LA LITTERATURE REUNIONNAISE EST EN LETHARGIE - 01/08/2015
Contrairement à ce qu’on pourrait croire, je ne suis pas du genre pessimiste en ce qui concerne l’avenir de la littérature réunionnaise, la preuve c’est que je poursuis mon action militante depuis plus de trente ans déjà, sans baisser les bras, ni pleurer, ni m’écrouler. Je constate seulement un fait qui saute à l’œil : durant ces dix dernières années on a fait fausse route en mettant l’accent sur le livre, la réunion des livres, l’économie du livre, etc. Je ne dis pas qu’il ne fallait pas le faire. Je dis que, dans le même temps, on n’a rien fait pour aider à maintenir la littérature réunionnaise la tête hors de l’eau, et le résultat ne s’est pas fait attendre : elle a fait naufrage. Mais elle n’est pas encore morte. On peut encore la sauver si on arrête de confondre le livre et la littérature. Confusion qui nous a fait et nous fait encore beaucoup de tort, hélas.
Pour la énième fois, je dis : ce n’est pas parce qu’on publie cent nouveaux titres à la Réunion, chaque année, que notre littérature se porte en bonne santé. Ce n’est pas parce qu’on a dix écrivains au mètre carré dans notre département que notre littérature est florissante. Aujourd’hui, elle est totalement absente sur la scène nationale, voire internationale, alors que les écrivains antillais et mauriciens sont publiés à Paris, et certains d’entre eux sont traduits dans une dizaine de langues, par exemple Patrick Chamoiseau, Natacha Appanah-Mouriquand. Que manque-t-il donc aux écrivains réunionnais ? Apparemment rien. Ils disent même qu’ils ont tout, qu’ils savent écrire et bien écrire, qu’ils sont grands, qu’ils ont leur nom sur de jolies couvertures, qu’ils participent à des salons du livre, qu’ils organisent même des salons du livre.

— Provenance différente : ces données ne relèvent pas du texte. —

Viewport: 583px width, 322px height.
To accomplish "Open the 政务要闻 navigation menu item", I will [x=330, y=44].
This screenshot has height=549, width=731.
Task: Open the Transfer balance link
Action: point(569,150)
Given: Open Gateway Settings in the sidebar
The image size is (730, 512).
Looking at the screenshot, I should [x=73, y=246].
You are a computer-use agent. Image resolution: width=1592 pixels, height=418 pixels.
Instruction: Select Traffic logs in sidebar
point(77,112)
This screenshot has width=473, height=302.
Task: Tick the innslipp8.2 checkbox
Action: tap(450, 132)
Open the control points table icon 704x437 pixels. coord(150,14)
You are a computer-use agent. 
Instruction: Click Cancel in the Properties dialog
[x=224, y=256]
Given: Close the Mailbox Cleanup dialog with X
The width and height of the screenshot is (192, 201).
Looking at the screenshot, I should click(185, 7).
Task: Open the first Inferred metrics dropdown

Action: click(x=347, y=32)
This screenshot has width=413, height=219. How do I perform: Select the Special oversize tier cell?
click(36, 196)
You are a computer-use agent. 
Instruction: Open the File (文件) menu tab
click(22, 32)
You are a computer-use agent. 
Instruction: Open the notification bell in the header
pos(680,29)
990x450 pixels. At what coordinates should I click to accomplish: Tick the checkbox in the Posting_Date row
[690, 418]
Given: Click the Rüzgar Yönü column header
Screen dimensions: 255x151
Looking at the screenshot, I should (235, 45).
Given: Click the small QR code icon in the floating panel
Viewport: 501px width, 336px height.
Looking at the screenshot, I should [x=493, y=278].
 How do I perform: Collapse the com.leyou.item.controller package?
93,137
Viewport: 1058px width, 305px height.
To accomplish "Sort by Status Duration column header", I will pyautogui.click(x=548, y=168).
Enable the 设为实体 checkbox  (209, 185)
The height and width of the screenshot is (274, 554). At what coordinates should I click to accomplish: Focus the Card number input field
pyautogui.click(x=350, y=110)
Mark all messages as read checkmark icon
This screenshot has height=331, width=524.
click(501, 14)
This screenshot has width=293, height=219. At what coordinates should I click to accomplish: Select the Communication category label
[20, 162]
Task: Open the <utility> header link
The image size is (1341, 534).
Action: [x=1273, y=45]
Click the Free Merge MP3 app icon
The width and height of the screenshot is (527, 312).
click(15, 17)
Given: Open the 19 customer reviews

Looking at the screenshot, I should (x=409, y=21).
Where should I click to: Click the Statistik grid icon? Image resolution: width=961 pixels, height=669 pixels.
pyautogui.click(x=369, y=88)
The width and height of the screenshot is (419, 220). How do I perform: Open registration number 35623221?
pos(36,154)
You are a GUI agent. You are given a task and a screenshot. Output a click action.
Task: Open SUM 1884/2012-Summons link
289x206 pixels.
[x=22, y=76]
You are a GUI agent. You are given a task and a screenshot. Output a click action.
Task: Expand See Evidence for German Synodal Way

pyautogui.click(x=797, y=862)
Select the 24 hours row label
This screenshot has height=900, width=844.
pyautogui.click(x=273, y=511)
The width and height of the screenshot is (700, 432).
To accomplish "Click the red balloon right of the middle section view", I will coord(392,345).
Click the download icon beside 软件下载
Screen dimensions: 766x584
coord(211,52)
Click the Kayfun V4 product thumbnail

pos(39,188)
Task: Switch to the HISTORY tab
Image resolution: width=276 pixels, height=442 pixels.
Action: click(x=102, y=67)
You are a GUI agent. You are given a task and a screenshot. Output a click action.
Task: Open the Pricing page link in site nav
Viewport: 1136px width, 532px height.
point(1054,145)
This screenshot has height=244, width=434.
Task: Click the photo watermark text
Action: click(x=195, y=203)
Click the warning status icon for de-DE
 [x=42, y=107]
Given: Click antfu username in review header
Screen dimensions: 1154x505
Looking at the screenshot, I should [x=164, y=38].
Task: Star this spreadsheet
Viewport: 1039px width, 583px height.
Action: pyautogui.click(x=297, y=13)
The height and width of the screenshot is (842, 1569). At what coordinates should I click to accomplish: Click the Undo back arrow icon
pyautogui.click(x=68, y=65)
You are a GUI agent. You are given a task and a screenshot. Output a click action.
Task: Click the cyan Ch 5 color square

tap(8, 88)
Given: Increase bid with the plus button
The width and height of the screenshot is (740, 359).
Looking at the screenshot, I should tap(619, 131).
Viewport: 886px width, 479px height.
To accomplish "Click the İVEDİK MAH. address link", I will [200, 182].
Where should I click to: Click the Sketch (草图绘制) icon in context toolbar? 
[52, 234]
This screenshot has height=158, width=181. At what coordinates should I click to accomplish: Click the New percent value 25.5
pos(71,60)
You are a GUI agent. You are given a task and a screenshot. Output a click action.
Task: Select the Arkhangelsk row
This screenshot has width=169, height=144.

Au fond, peut-être qu’ils ne veulent pas être connus au-delà des frontières de l’île ; peut-être que ça leur suffit de raconter une aventure, n’osant pas aller jusqu’à raconter l’aventure d’une écriture.
Oui, peut-être.
Il n’empêche que je me dis que notre île, qui a passé littéraire prestigieux, mérite mieux, et surtout qu’on se retrousse les manches, qu’on affûte sa plume, qu’on aiguise son esprit, qu’on se dépasse jusqu’à rêver au « langage tangage » afin de prendre définitivement ses distances avec « les signes morts » d’une littérature en léthargie. C’est l’itinéraire que nous propose Michel Leiris, être « un écrivain à peu près honnête, doué d’une conscience professionnelle tatillonne, répugnant à ce qui officialise comme à ce qui commercialise, et enclin à regarder le succès comme dangereux (la satisfaction de soi qu’il procure émoussant l’esprit critique et portant à se relâcher, avide que l’on est de goûter encore une fois à la saveur des éloges et disposé plutôt à s’accrocher à la formule qui vous a réussi qu’à prendre le risque d’un renouvellement) ? » Renouvellement, remise en cause de soi et de son écriture, esprit critique, humilité : ça fait grincer les dents, et on sort l’artillerie lourde pour dire que ce ne sont que de vains mots.
Et pourtant, j’ai raison.
Et pourtant, il n’est pas d’autre chemin. Pour s’en convaincre, il suffit de lire Sartre, Leiris, Duras, Ducros. Mais qui lit ? Qui fait son autocritique ? Pas le temps. « J’ai tellement de livres à écrire, me rétorque-t-on, que je ne sais plus où donner de la tête. » Le livre, toujours le livre. Et si on parlait littérature pour se changer un peu les idées ? Si on se posait la question de savoir ce pourquoi on écrit ? Si on levait la tête cinq minutes, juste cinq minutes, pour interroger ce qui s’écrit, qui n’est pas à proprement parler un écrit, mais plutôt un cri ? Si on se demandait ce qui se perd dans le livre qu’on est en train d’écrire, cette littérature ensommeillée, ensorcelée par on ne sait quelle absence de regard critique ? Par réaction, on me répond : « Et si tu gardais tes « si » pour toi ? » Oui, bien sûr, je peux faire ça. Je ne vous dirai donc rien de cette littérature qu’il faut délier du sommeil, de l’endormissement, des signes déchets qui courent sur la page ; je ne vous dirai donc rien de cette littérature qui doit courir à sa perte pour prendre corps, pour prendre feu, pour prendre sens, pour prendre tout ce qu’elle peut prendre à la vie, à l’amour, à la mort ; je ne vous dirai donc pas ce en quoi consiste l’écrire, un travail abominablement cruel, exigeant, éreintant, époustouflant, quelque chose de presque inconcevable en somme.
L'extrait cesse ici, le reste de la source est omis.